## PROBLEM A
In the forum thread about county clinching, what was the first state the opening poster completed?
## PROBLEM B
Pick up the forum thread about county clinching after its final sentence and keep it going.

## DOCUMENT SECTION
◇ ◇ ◇
How many of you actively track your counties visited on mob-rule? Post your map and/or a link to it.
Also, have you visited all of the counties of your state (or other states)?
What are your current (short term) county clinching goals?

I've visited all of the counties (and independent cities!) in Maryland, Virginia, Delaware, DC, New Jersey, and Connecticut. Delaware was my first state completed, though. My most recent completion was Virginia in March of 2014, with my last county being Scott and my last independent city Franklin.

In the short term, I'd like to finish visiting all of the counties in Pennsylvania and West Virginia. I could probably finish PA in a long weekend. Once I finish those two counties, though, I won't have much left within an easy drive.

County clinching is something I like to do in addition to clinching routes. I do place a higher priority on route clinching, but I have been known to take short detours if a county is close by.

Here's my map: http://www.mob-rule.com/user-gifs/lauramb.gif


Note: I've created a new topic and decided not to resurrect former threads because most everyone's answers have changed in the threads from previous years (including my own!)
Other threads for reference:
https://www.aaroads.com/forum/index.php?topic=1736.0
https://www.aaroads.com/forum/index.php?topic=4226.0

ETA: CANADA
http://www.mob-rule.com/user-gifs/Canada/lauramb.gif



cjk374

Here's mine.  I only need 6 more parishes to clinch all of Louisiana. My 2nd closest state clinch is Arkansas.

Runnin' roads and polishin' rails.

formulanone

#2
I hit 1000 counties as of two weeks ago. I've completed Florida and Alabama, the two most recent states I've lived in. I also clinched each county in Maine (two weeks on business) and Rhode Island (completed in about two hours). I think Georgia or New Jersey will probably be one of the next two I complete. If I miss a county or two, or miss out on clinching a road, I just figure I'll catch up with it another time.



Mostly, I fly somewhere and pick up a few counties as time or as travels permit in between work. If it takes more than 5-6 hours, my company prefers I fly. Whichever is more cost-effective after airfare and rental car costs are evaluated against work mileage, but arrival time is also factored in. Most of my work region is the southeastern US, but they fly me out to whatever project I'm needed at due to fluctuations in customer demand; some projects have one person, others could have dozens. I'll also try out different airports to clinch more counties and if time and/or money is saved...but primarily, to keep my status and frequent flyer miles with a particular airline.

I don't get to drive on multi-day trips very often, maybe twice a year to go to Florida with my wife and kids. I count a county by merely driving into it, being a passenger on the ground, or walking through its borders. I have a handful which are airport layovers (a matter of debate, thus colored differently).

I really like the Google Map with the county borders laid over it.
◇ ◇ ◇
## DATA SECTION
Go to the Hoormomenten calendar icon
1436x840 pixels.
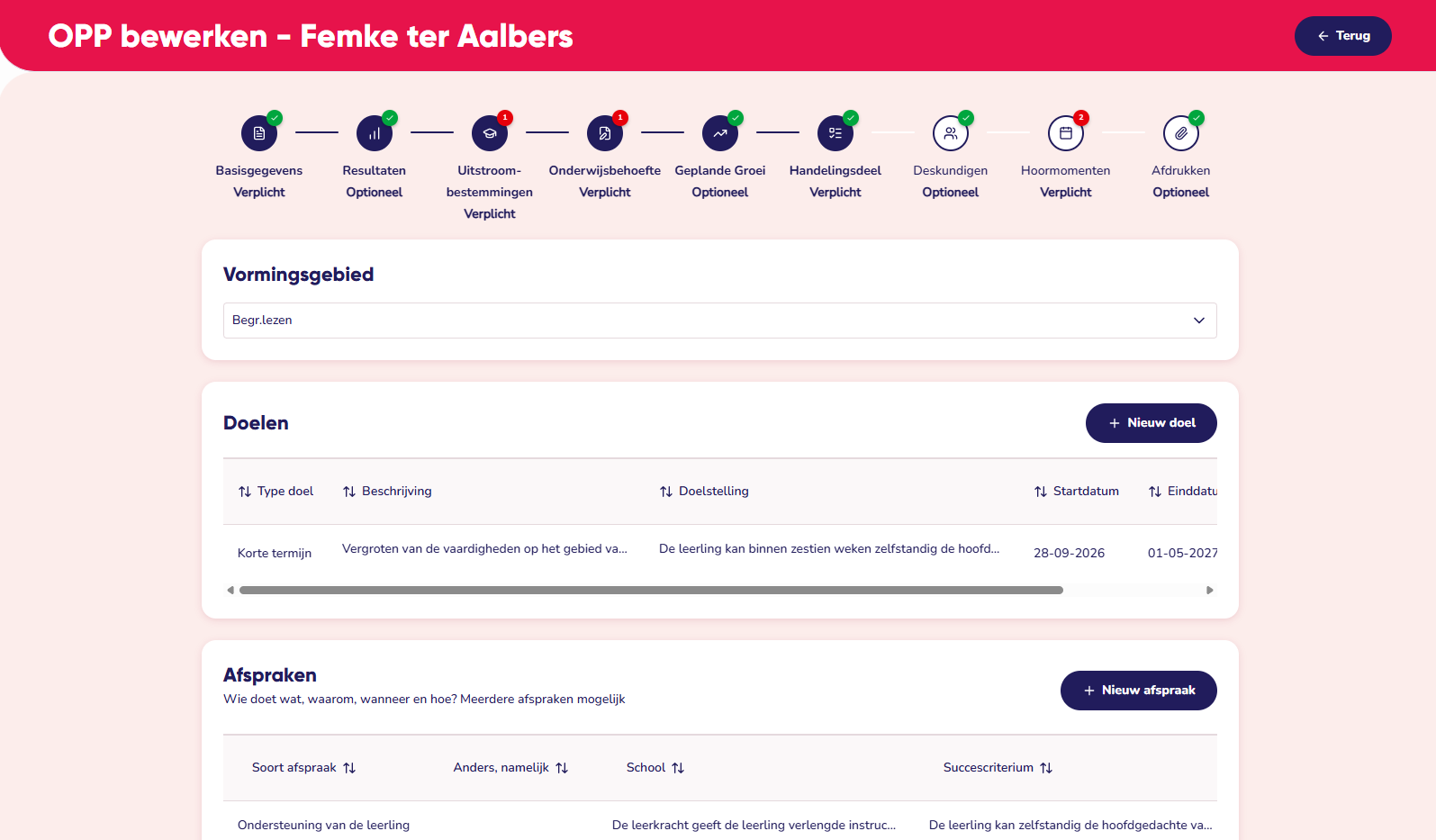coord(1066,133)
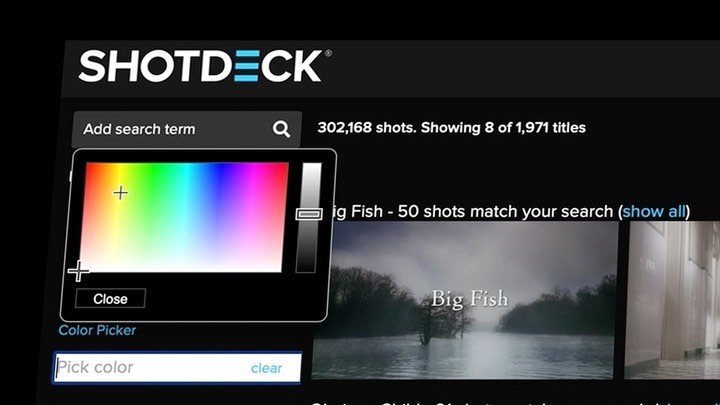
◇ ◇ ◇
## TASK OUTPUT A
Delaware

## TASK OUTPUT B
algorerhythms

Here's mine: http://mob-rule.com/g17?center=39,-99&zoom=4&user=algorerhythms

There are counties I've visited since the last time I updated that map, but I've forgotten my password for the site, so I can't update it. The ones that are missing that come to mind right now are 2 counties in Oklahoma from when I went to Stillwater, and one each in Wisconsin and Michigan from travelling to a conference in Madison and transferring planes in Detroit.

corco

#4
Here's mine. I do my years in reverse to most people, so the year represents the year I most recently visited the county as opposed to the year I first visited the county. Upside is I get to update mob-rule more frequently and get a total county count for the end of the year. Downside is not knowing how many new counties I picked up in a year.



Oddly, I still haven't been to all the counties in Montana. I am taking a work trip to NE Montana in a month or so, so I should get most of the remaining then. Otherwise, I'm full bore on driving the Montana highway system now that I've finished Idaho, so that will obviously require visiting those counties.

I've visited all of them in WA/WY/AZ/ID. Short term non-Montana goals- not too many, actually. I'd like to finish up Utah at some point soon, but it's not a super-high priority. My main thoughts for travel next year are 1) Drive a lot of Montana highways, 2) Denver meet, 3) UP Meet, 4) Quebec, with 3 and 4 possibly combined. With Idaho and Wyoming's counties and state highway systems clinched, I've kind of boxed myself in for out of state travel and I'll probably begin to adopt the fly-and-drive model for out of state roadtrips going forward. What I envision is finding a couple roadmeets I want to attend every year, using Google Flights to find the cheapest airport+rental car cost within 800 miles or so of it, and then working the vacation around that. When it looked like I might go to NE Alabama before I got this new job, for instance, it (strangely) appeared that it would be cheapest overall to fly into Peoria, Illinois for attendance, so things like that will determine how I get counties.

Otherwise, I'm closest to finishing Delaware (only three counties left!) so maybe I should make that my focus.

Also Canada:





sammi

#5
I don't have a lot of counties done, which is to be expected because I can barely leave Toronto for a few days without my parents. :/

On the US map, there's my 2000 trip. I highlighted counties between San Francisco and SFO airport, between NYC and Cape May, and the counties containing Orlando and Kissimmee, FL. The darker blues are Niagara Falls, NY and the 2013–2014 Chicagoland trip.


On the Canadian map is the trip to Niagara Falls, Montréal and Ottawa (in that order) in 2010, a few weeks after arriving in Canada, then my school trip to Waterloo in 2011 (does that even count? :)), and the Canadian side of the Chicagoland trip. And of course, in purple, my home "county".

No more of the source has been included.